**HOW TO COMPLETE THIS TASK**
Please output the lines from the one with "You are a GUI" through the end of the data exactly as written, omitting all pictures.
Segment Open
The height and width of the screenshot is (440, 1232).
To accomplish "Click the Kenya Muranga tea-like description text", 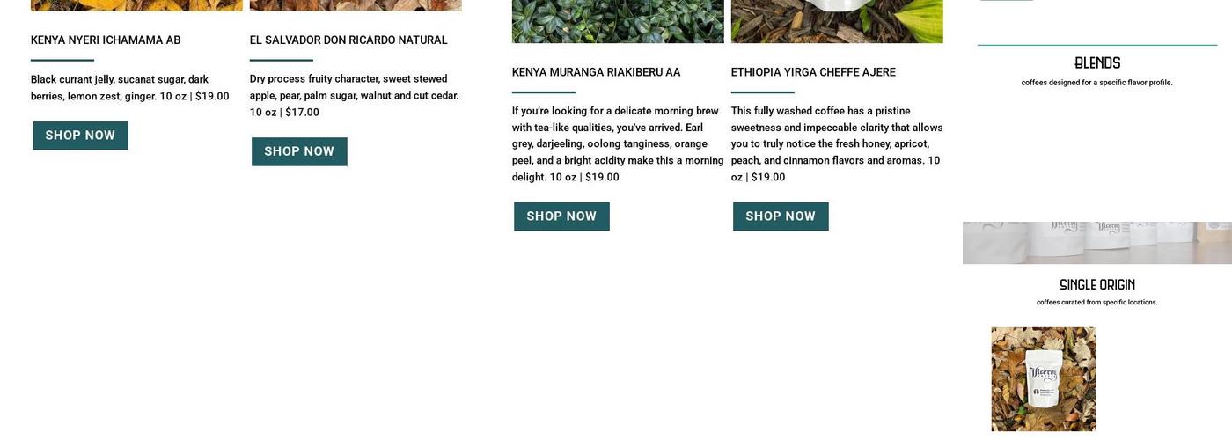I will [x=618, y=144].
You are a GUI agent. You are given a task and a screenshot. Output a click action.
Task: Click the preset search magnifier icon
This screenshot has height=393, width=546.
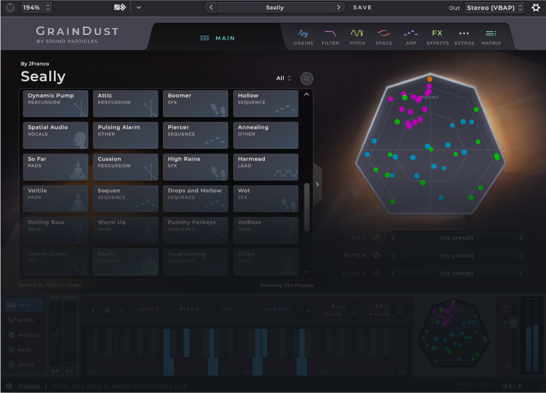pos(306,79)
Segment Closed
**SOLUTION FOR THIS TASK**
You are a GUI agent. You are given a task and a screenshot. Output a click action.
Task: Click the preset search magnifier icon
This screenshot has height=393, width=546.
pos(306,79)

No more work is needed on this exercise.